What to work on
Which lines run from the one containing "The height and" to the end of the material below? Copy them exactly, pictures excluded.

┏━━

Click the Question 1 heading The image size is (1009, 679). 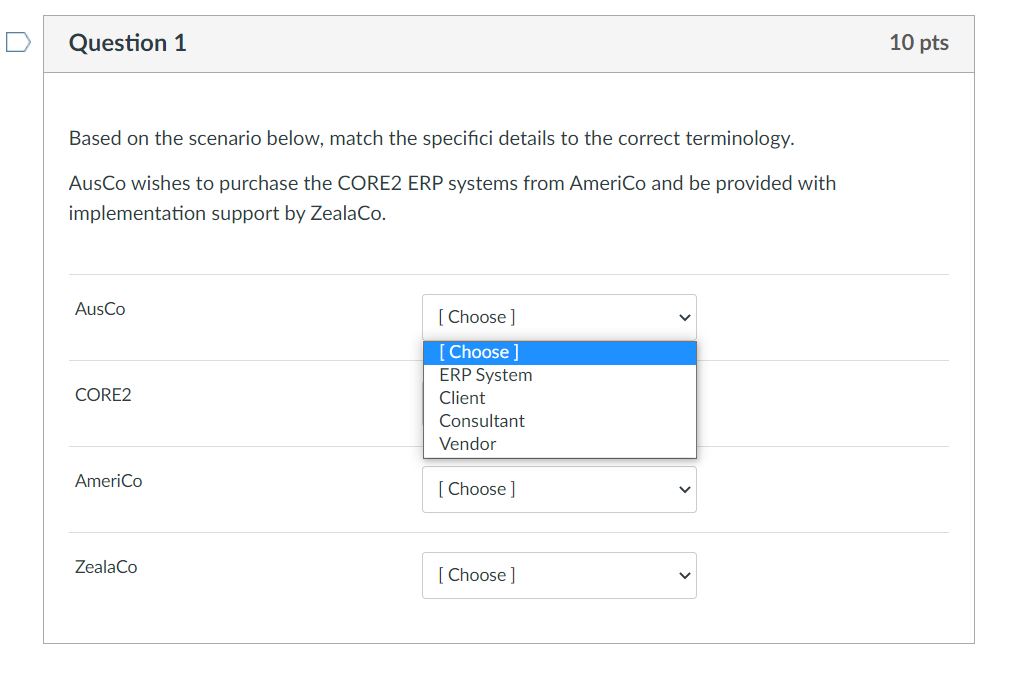(127, 42)
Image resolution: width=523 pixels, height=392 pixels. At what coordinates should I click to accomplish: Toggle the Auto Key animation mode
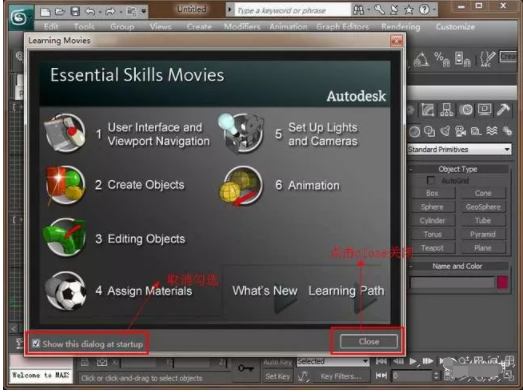coord(278,362)
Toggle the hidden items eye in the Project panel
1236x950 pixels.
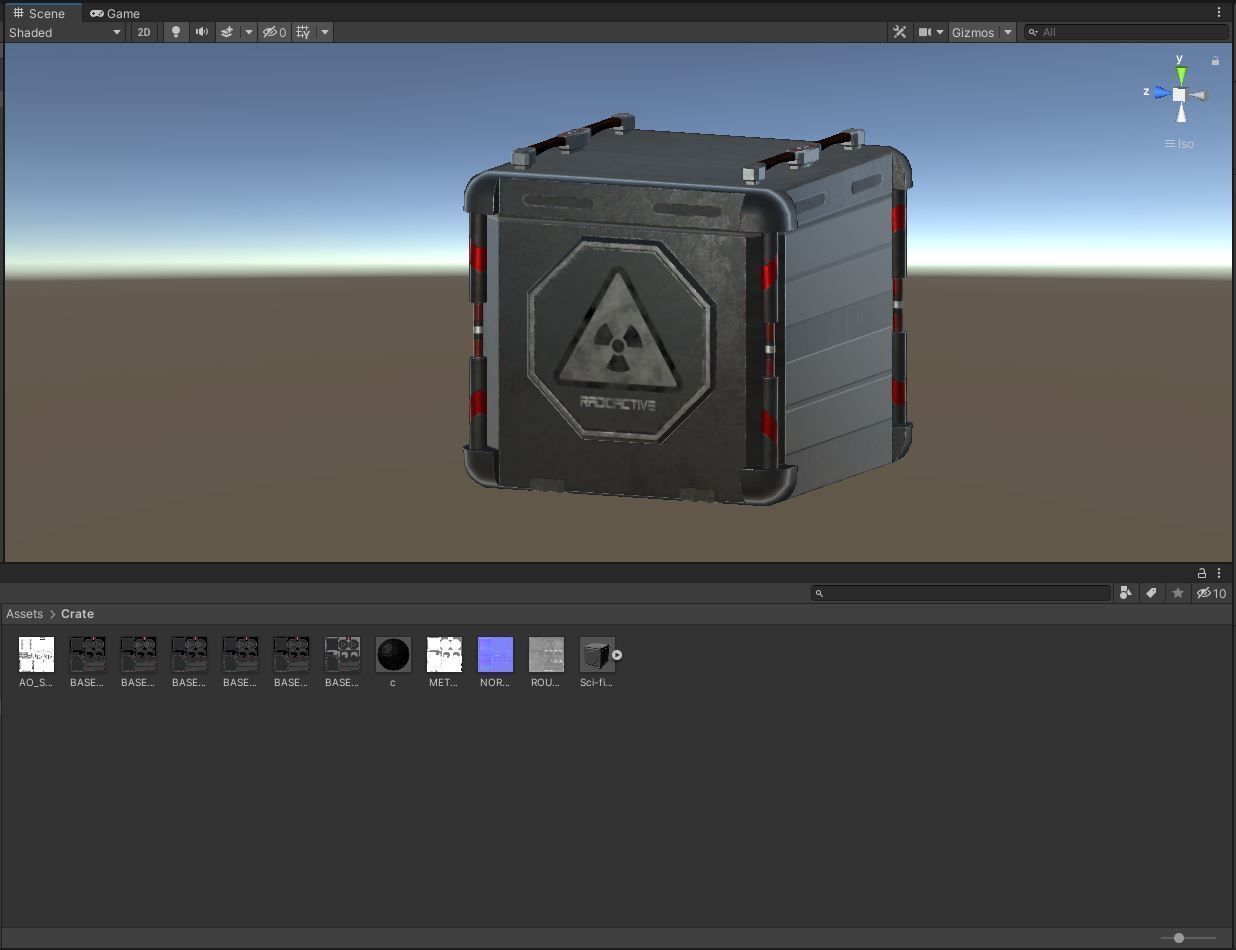tap(1206, 593)
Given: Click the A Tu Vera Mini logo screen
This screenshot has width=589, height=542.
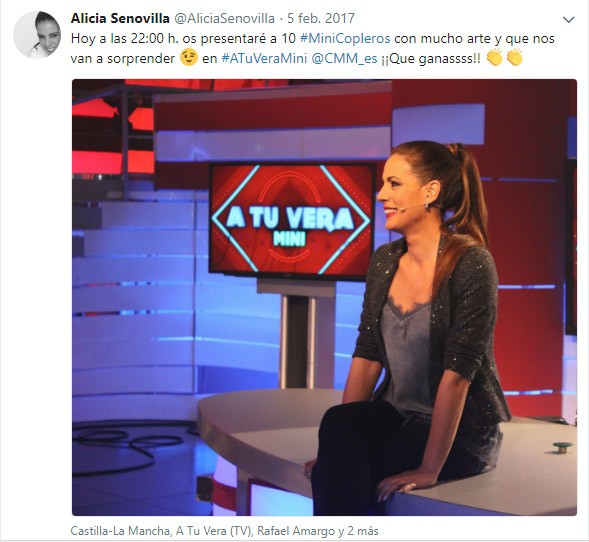Looking at the screenshot, I should pos(292,220).
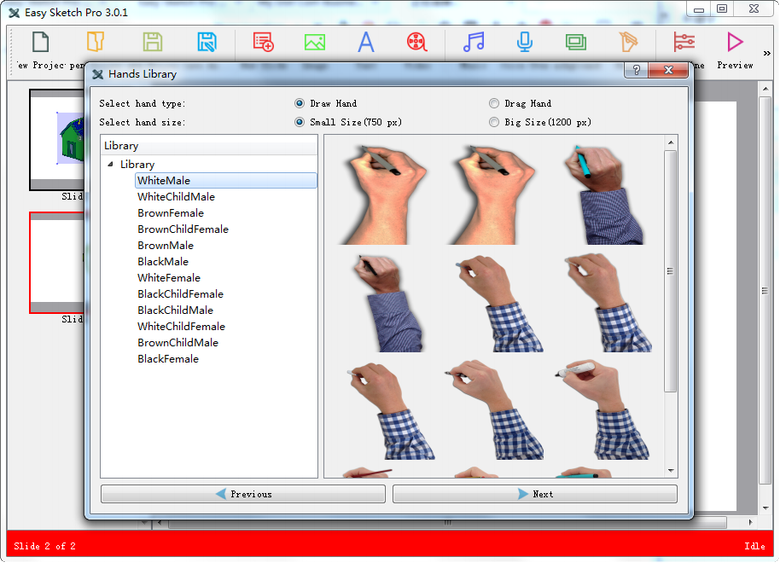Click the hands gallery vertical scrollbar
This screenshot has width=780, height=563.
671,270

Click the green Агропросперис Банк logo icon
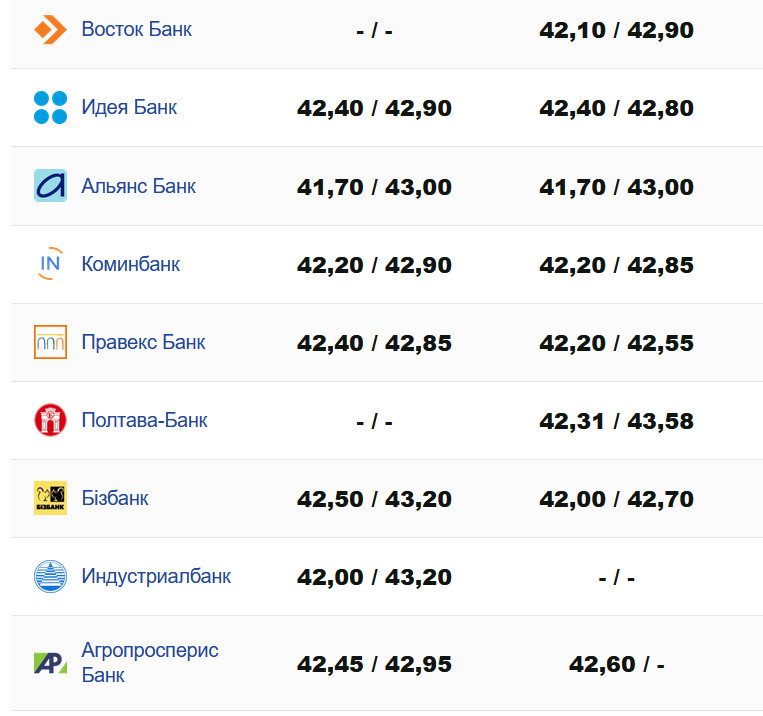click(x=50, y=662)
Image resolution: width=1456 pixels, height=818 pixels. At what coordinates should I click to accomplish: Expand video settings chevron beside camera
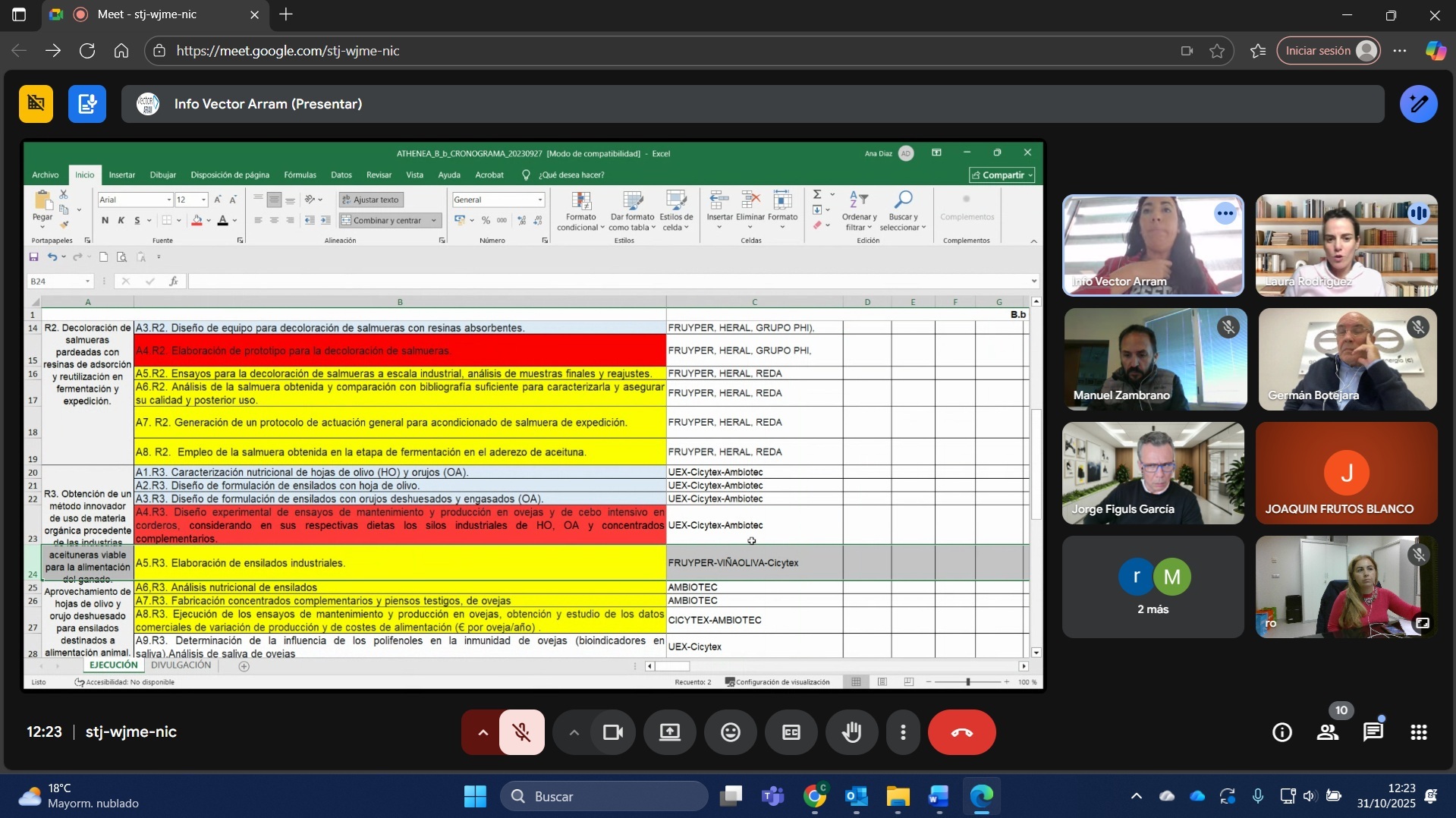(574, 732)
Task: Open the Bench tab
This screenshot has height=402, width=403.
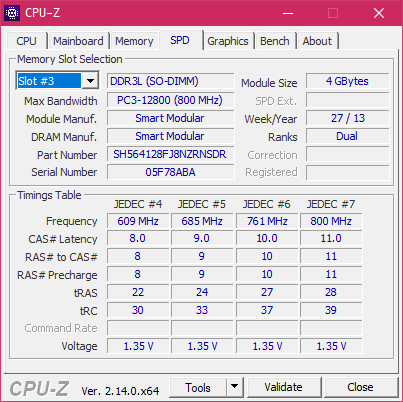Action: (275, 41)
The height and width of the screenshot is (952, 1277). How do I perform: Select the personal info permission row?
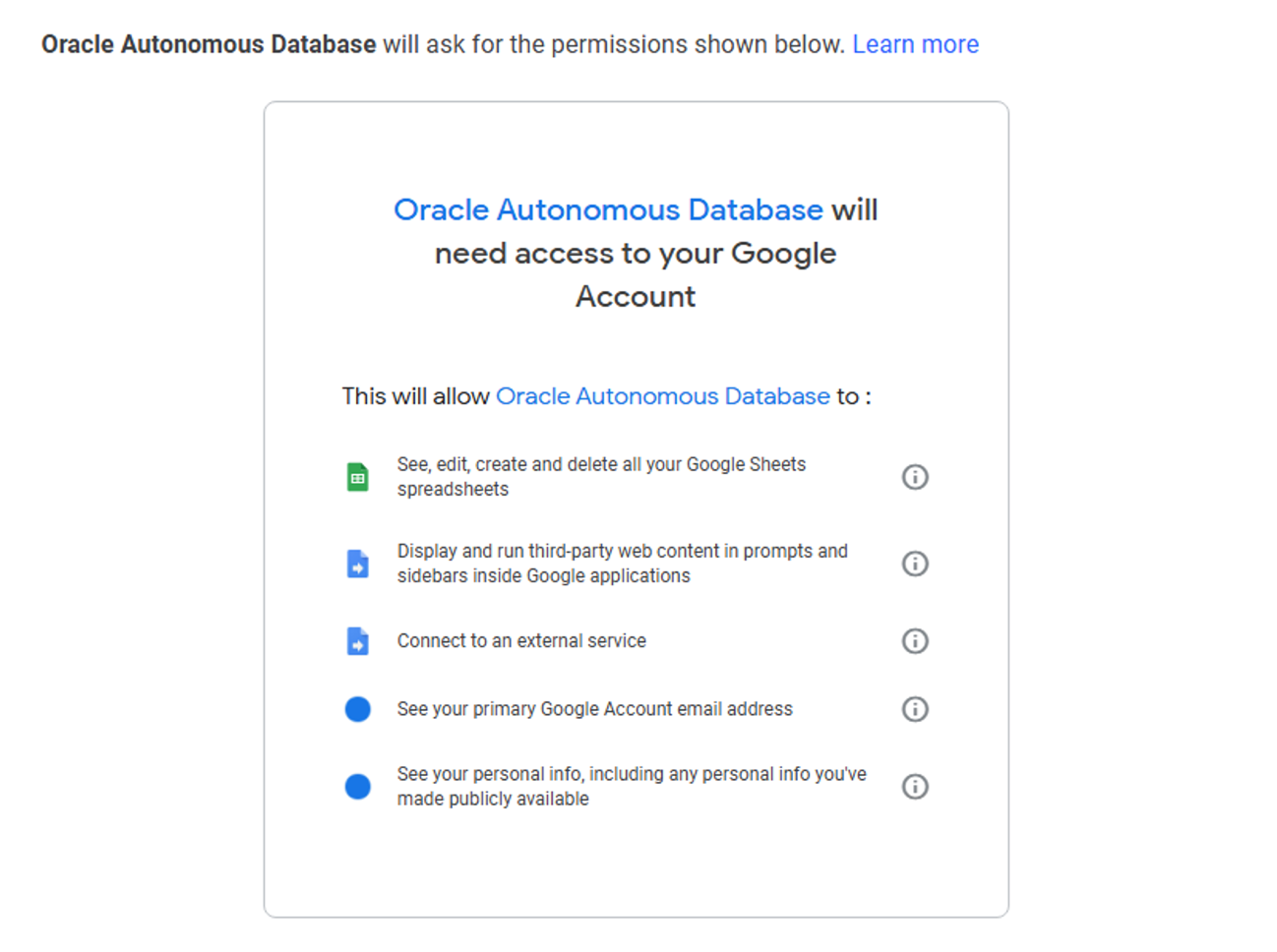pyautogui.click(x=630, y=786)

┗━━

Exercise output
The height and width of the screenshot is (952, 1277). How do I perform: Select the personal info permission row?
pyautogui.click(x=630, y=786)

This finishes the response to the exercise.